┌──
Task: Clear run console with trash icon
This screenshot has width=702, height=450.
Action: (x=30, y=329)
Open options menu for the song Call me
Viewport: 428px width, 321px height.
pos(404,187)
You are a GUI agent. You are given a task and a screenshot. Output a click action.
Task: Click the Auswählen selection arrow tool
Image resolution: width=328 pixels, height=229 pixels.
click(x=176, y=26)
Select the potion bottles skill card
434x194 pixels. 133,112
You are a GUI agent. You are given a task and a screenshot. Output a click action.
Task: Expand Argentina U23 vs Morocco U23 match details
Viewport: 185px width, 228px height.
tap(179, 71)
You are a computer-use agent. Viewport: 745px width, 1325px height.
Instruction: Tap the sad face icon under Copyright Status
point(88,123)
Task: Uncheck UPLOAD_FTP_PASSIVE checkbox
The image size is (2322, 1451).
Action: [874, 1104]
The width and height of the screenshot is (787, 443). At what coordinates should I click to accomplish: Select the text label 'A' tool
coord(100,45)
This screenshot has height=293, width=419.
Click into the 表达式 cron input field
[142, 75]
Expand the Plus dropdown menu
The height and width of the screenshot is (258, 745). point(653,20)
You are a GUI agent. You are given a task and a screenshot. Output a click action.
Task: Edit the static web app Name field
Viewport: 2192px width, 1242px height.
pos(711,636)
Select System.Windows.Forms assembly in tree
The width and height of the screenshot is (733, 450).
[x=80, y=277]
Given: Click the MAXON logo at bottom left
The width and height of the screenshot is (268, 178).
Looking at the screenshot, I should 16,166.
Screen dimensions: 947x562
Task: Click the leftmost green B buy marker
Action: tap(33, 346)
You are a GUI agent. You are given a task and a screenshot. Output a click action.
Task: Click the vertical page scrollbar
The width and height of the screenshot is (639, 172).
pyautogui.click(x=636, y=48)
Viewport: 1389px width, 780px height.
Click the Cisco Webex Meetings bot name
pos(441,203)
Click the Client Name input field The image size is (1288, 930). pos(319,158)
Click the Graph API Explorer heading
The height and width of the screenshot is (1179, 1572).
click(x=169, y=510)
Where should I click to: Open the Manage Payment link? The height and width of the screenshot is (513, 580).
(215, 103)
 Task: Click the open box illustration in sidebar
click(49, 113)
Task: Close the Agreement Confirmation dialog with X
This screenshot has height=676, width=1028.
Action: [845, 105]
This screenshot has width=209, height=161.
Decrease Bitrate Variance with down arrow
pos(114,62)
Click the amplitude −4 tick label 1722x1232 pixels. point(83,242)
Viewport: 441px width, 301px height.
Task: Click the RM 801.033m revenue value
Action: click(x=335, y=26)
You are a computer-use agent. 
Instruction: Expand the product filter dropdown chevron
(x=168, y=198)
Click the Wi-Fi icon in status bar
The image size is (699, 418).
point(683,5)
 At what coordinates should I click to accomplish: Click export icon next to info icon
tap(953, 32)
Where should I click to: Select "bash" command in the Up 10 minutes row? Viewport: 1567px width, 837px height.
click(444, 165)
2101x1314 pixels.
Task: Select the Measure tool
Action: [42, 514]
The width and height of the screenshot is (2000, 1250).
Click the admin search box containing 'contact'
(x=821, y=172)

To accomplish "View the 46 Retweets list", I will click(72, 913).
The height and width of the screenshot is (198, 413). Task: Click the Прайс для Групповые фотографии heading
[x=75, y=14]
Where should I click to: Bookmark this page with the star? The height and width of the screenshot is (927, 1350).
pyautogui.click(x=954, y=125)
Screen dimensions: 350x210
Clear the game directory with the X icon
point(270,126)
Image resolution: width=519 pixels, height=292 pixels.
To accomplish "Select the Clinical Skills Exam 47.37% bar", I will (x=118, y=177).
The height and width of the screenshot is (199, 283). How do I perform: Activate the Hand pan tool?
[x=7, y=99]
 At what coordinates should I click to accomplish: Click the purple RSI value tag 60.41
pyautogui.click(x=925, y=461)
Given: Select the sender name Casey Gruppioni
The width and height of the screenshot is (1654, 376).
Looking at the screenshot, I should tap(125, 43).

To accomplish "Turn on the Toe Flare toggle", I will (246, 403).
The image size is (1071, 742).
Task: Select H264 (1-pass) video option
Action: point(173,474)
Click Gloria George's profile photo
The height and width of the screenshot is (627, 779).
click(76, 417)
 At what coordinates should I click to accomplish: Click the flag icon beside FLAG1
└──
* [What you are asked to do] Rewrite all of the items above as a JSON list of strings, with one string for each line and no blank lines.

* [Solution for this task]
[
  "Task: Clear run console with trash icon",
  "This screenshot has width=702, height=450.",
  "Action: (x=30, y=329)",
  "Open options menu for the song Call me",
  "Viewport: 428px width, 321px height.",
  "pos(404,187)",
  "You are a GUI agent. You are given a task and a screenshot. Output a click action.",
  "Task: Click the Auswählen selection arrow tool",
  "Image resolution: width=328 pixels, height=229 pixels.",
  "click(x=176, y=26)",
  "Select the potion bottles skill card",
  "434x194 pixels. 133,112",
  "You are a GUI agent. You are given a task and a screenshot. Output a click action.",
  "Task: Expand Argentina U23 vs Morocco U23 match details",
  "Viewport: 185px width, 228px height.",
  "tap(179, 71)",
  "You are a computer-use agent. Viewport: 745px width, 1325px height.",
  "Instruction: Tap the sad face icon under Copyright Status",
  "point(88,123)",
  "Task: Uncheck UPLOAD_FTP_PASSIVE checkbox",
  "The image size is (2322, 1451).",
  "Action: [874, 1104]",
  "The width and height of the screenshot is (787, 443). At what coordinates should I click to accomplish: Select the text label 'A' tool",
  "coord(100,45)",
  "This screenshot has height=293, width=419.",
  "Click into the 表达式 cron input field",
  "[142, 75]",
  "Expand the Plus dropdown menu",
  "The height and width of the screenshot is (258, 745). point(653,20)",
  "You are a GUI agent. You are given a task and a screenshot. Output a click action.",
  "Task: Edit the static web app Name field",
  "Viewport: 2192px width, 1242px height.",
  "pos(711,636)",
  "Select System.Windows.Forms assembly in tree",
  "The width and height of the screenshot is (733, 450).",
  "[x=80, y=277]",
  "Given: Click the MAXON logo at bottom left",
  "The width and height of the screenshot is (268, 178).",
  "Looking at the screenshot, I should 16,166.",
  "Screen dimensions: 947x562",
  "Task: Click the leftmost green B buy marker",
  "Action: tap(33, 346)",
  "You are a GUI agent. You are given a task and a screenshot. Output a click action.",
  "Task: Click the vertical page scrollbar",
  "The width and height of the screenshot is (639, 172).",
  "pyautogui.click(x=636, y=48)",
  "Viewport: 1389px width, 780px height.",
  "Click the Cisco Webex Meetings bot name",
  "pos(441,203)",
  "Click the Client Name input field The image size is (1288, 930). pos(319,158)",
  "Click the Graph API Explorer heading",
  "The height and width of the screenshot is (1179, 1572).",
  "click(x=169, y=510)",
  "Where should I click to: Open the Manage Payment link? The height and width of the screenshot is (513, 580).",
  "(215, 103)",
  " Task: Click the open box illustration in sidebar",
  "click(49, 113)",
  "Task: Close the Agreement Confirmation dialog with X",
  "This screenshot has height=676, width=1028.",
  "Action: [845, 105]",
  "This screenshot has width=209, height=161.",
  "Decrease Bitrate Variance with down arrow",
  "pos(114,62)",
  "Click the amplitude −4 tick label 1722x1232 pixels. point(83,242)",
  "Viewport: 441px width, 301px height.",
  "Task: Click the RM 801.033m revenue value",
  "Action: click(x=335, y=26)",
  "You are a computer-use agent. ",
  "Instruction: Expand the product filter dropdown chevron",
  "(x=168, y=198)",
  "Click the Wi-Fi icon in status bar",
  "The image size is (699, 418).",
  "point(683,5)",
  " At what coordinates should I click to accomplish: Click export icon next to info icon",
  "tap(953, 32)",
  "Where should I click to: Select \"bash\" command in the Up 10 minutes row? Viewport: 1567px width, 837px height.",
  "click(444, 165)",
  "2101x1314 pixels.",
  "Task: Select the Measure tool",
  "Action: [42, 514]",
  "The width and height of the screenshot is (2000, 1250).",
  "Click the admin search box containing 'contact'",
  "(x=821, y=172)",
  "To accomplish \"View the 46 Retweets list\", I will click(72, 913).",
  "The height and width of the screenshot is (198, 413). Task: Click the Прайс для Групповые фотографии heading",
  "[x=75, y=14]",
  "Where should I click to: Bookmark this page with the star? The height and width of the screenshot is (927, 1350).",
  "pyautogui.click(x=954, y=125)",
  "Screen dimensions: 350x210",
  "Clear the game directory with the X icon",
  "point(270,126)",
  "Image resolution: width=519 pixels, height=292 pixels.",
  "To accomplish \"Select the Clinical Skills Exam 47.37% bar\", I will (x=118, y=177).",
  "The height and width of the screenshot is (199, 283). How do I perform: Activate the Hand pan tool?",
  "[x=7, y=99]",
  " At what coordinates should I click to accomplish: Click the purple RSI value tag 60.41",
  "pyautogui.click(x=925, y=461)",
  "Given: Select the sender name Casey Gruppioni",
  "The width and height of the screenshot is (1654, 376).",
  "Looking at the screenshot, I should tap(125, 43).",
  "To accomplish \"Turn on the Toe Flare toggle\", I will (246, 403).",
  "The image size is (1071, 742).",
  "Task: Select H264 (1-pass) video option",
  "Action: point(173,474)",
  "Click Gloria George's profile photo",
  "The height and width of the screenshot is (627, 779).",
  "click(76, 417)",
  " At what coordinates should I click to accomplish: Click the flag icon beside FLAG1"
]